### Job 1
According to the moral reasoning passage, how was the 5-point scale converted to a 7-point scale?

**** Reading passage ****

After reading each vignette, participants are asked to decide whether or not the character should help needy others (“What should Lisa/Mike do?”) and directed to choose an answer (a) “Lisa/Mike should take the food,” (b) “Not sure,” (c) “Lisa/Mike should stay home.” After choosing what the character should do, participants are asked to rate the importance of each reasoning items when making a moral decision. These reasoning items taps into five subscales and indicate five types of moral reasoning: hedonistic (i.e., reasoning to consider one’s own needs; e.g., “It depends if Lisa/Mike thinks she/he will get some help from the town’s people in the future”), needs-oriented (i.e., reasoning to consider other’s need; e.g., “It depends on whether the people in the flooded town would get sick or not”), approval-oriented (i.e., reasoning to receive other’s approval; e.g., “It depends on whether Lisa’s/Mike’s parents and friends would approve or disapprove of what she/he does), stereotypic (i.e., reasoning to follow societal norms or expected behaviors’ e.g., “It depends on whether Lisa/Mike thinks it would be mean not to help”), and internalized (i.e., reasoning according to already held moral beliefs and principles; e.g., “It depends on whether Lisa/Mike would feel bad if the people in the town got sick”).
In the Turkish sample, participants rated the importance of 5 reasoning items on a 5-point scale (1 = Not at all, 5 = Greatly) under each vignette. In the Filipino sample, participants rated the importance of 8 reasoning items on a 7-point scale (1 = Not at all, 7 = Greatly) under each vignette. First, Turkish and Filipino versions of the PROM were compared, and the same 5 reasoning items were selected to use in the current analysis. Second, a 5-point scale was converted to a 7-point scale by multiplying each value by 1.5 and subtracting .5 (IBM Support, 2018).

****

### Job 2
In the entries, rewrite everything from the line containing "Person (820, 291)" down to the line containing "Store (278, 15)", replacing "Anmelden" with "Einloggen" and leaving all else unchanged. Omit the pictures from your answer.

**** Records for the exercise ****

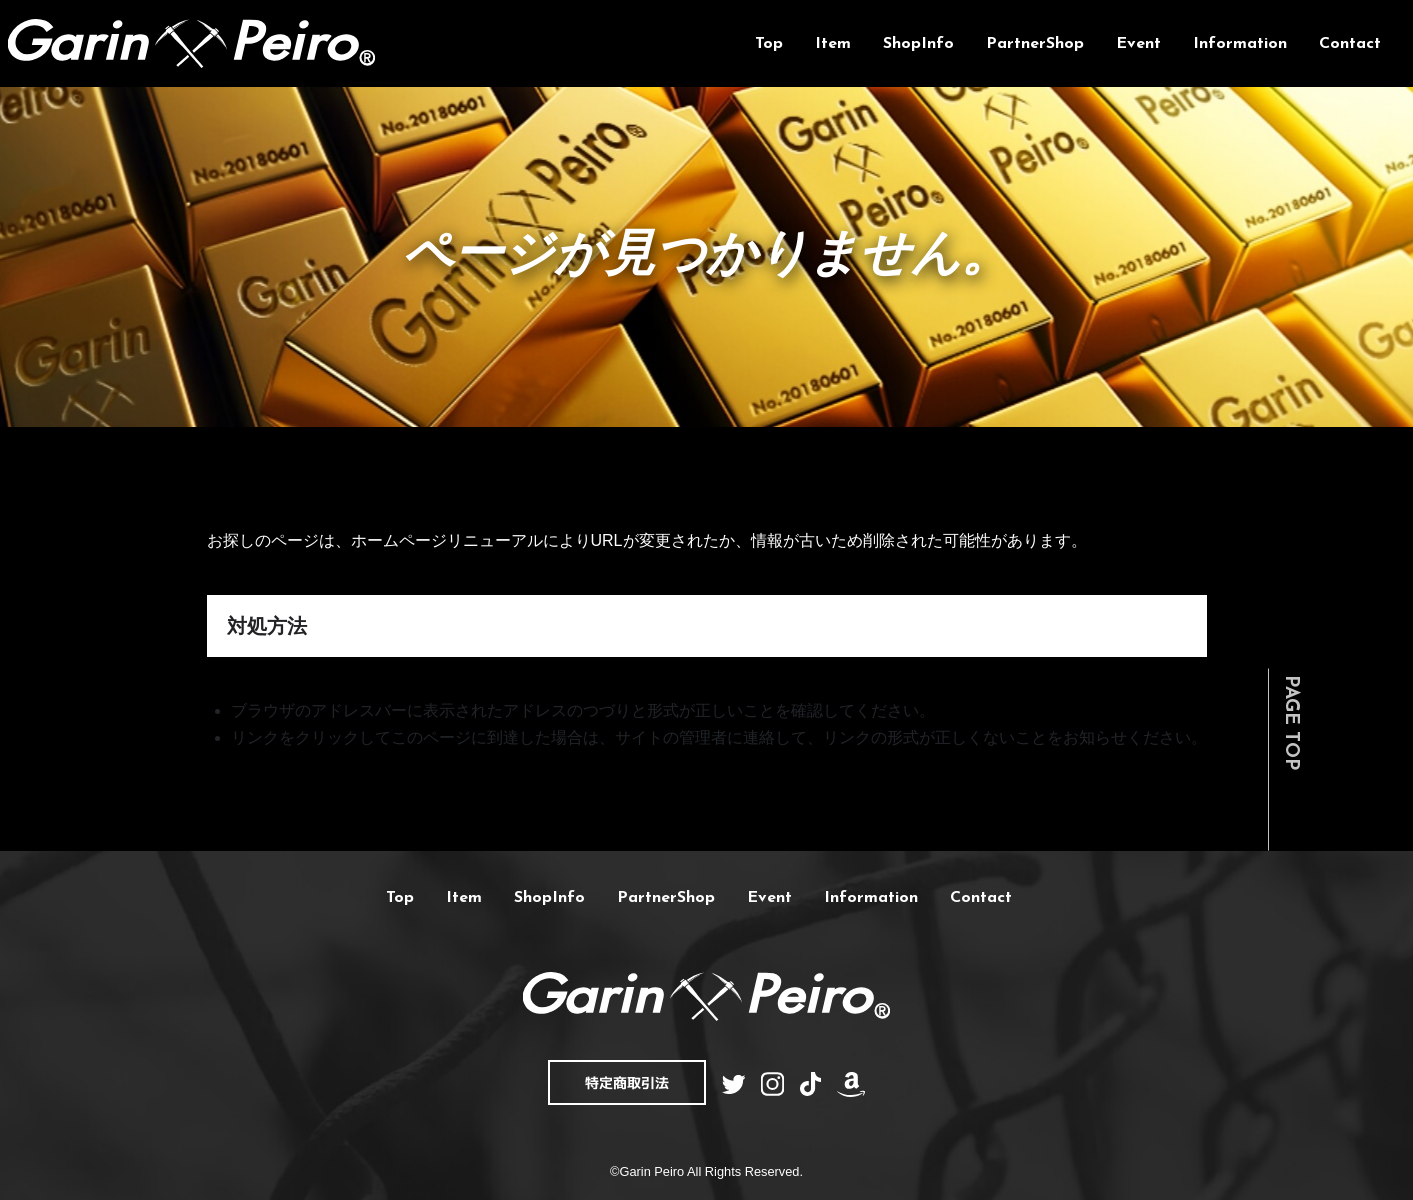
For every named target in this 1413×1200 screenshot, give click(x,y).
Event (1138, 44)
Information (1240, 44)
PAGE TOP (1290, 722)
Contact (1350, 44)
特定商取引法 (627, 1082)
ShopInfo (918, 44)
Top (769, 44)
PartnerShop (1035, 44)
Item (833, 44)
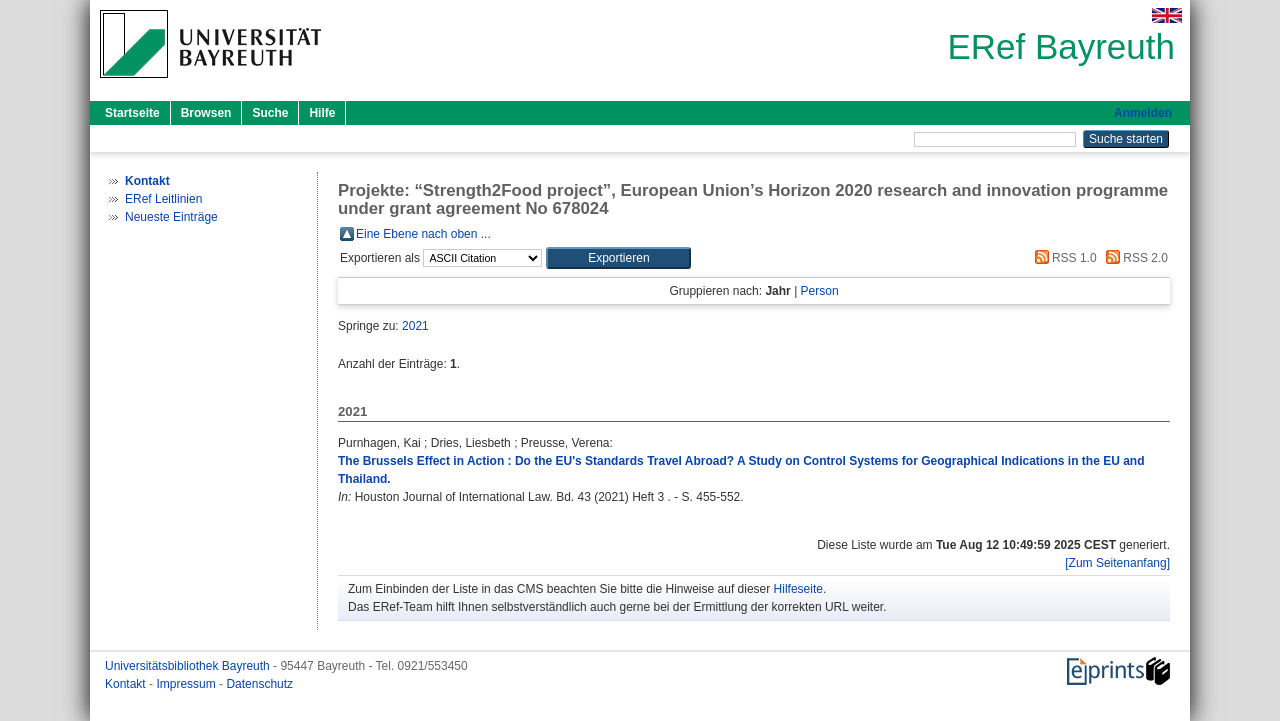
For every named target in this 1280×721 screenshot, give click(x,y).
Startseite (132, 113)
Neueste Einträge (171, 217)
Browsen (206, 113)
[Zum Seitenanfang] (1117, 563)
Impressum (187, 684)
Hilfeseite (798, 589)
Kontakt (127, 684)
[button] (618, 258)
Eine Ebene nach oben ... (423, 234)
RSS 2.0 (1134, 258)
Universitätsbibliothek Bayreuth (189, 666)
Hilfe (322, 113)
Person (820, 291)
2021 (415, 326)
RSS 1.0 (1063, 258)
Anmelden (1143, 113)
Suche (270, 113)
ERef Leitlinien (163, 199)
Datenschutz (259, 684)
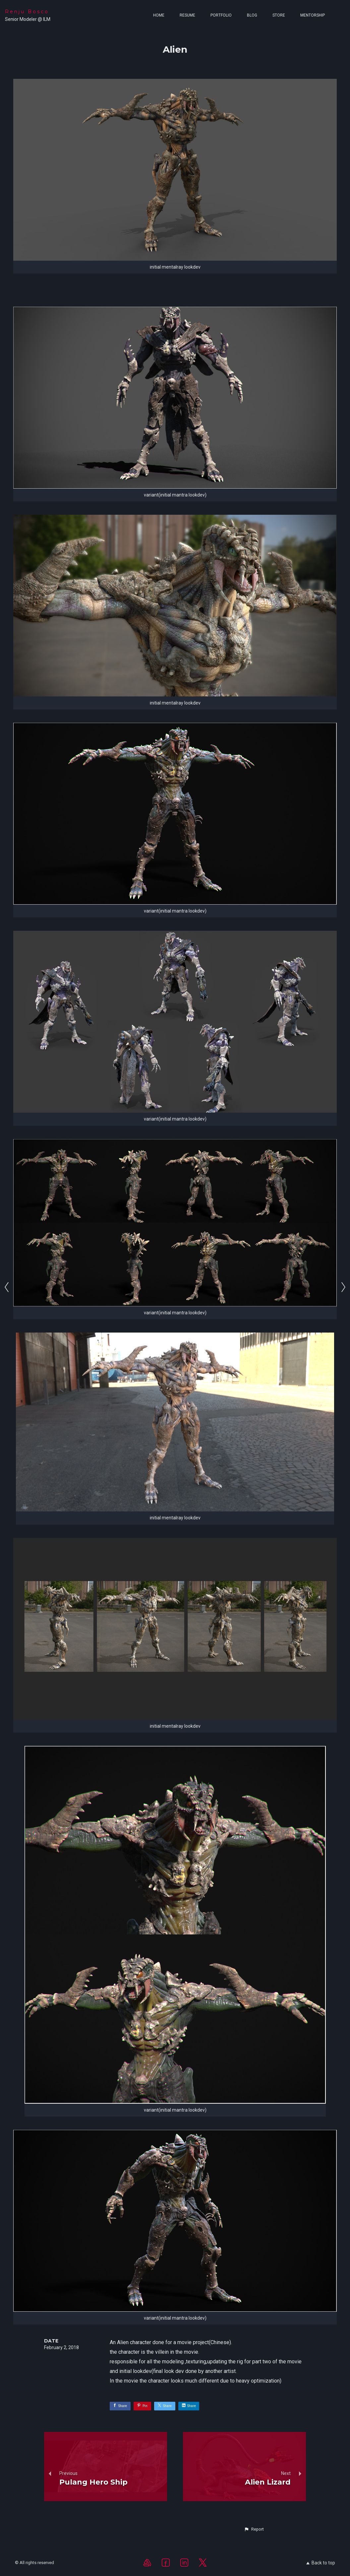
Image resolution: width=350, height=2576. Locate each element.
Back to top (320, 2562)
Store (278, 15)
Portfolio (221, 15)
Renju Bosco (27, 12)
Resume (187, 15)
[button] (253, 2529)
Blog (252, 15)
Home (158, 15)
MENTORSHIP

****

### Solution 1
Each value was multiplied by 1.5, and .5 was then subtracted.

### Solution 2
Person (820, 291)
2021 (415, 326)
RSS 1.0 (1063, 258)
Einloggen (1143, 113)
Suche (270, 113)
ERef Leitlinien (163, 199)
Datenschutz (259, 684)
Image resolution: width=350, height=2576. Locate each element.
Back to top (320, 2562)
Store (278, 15)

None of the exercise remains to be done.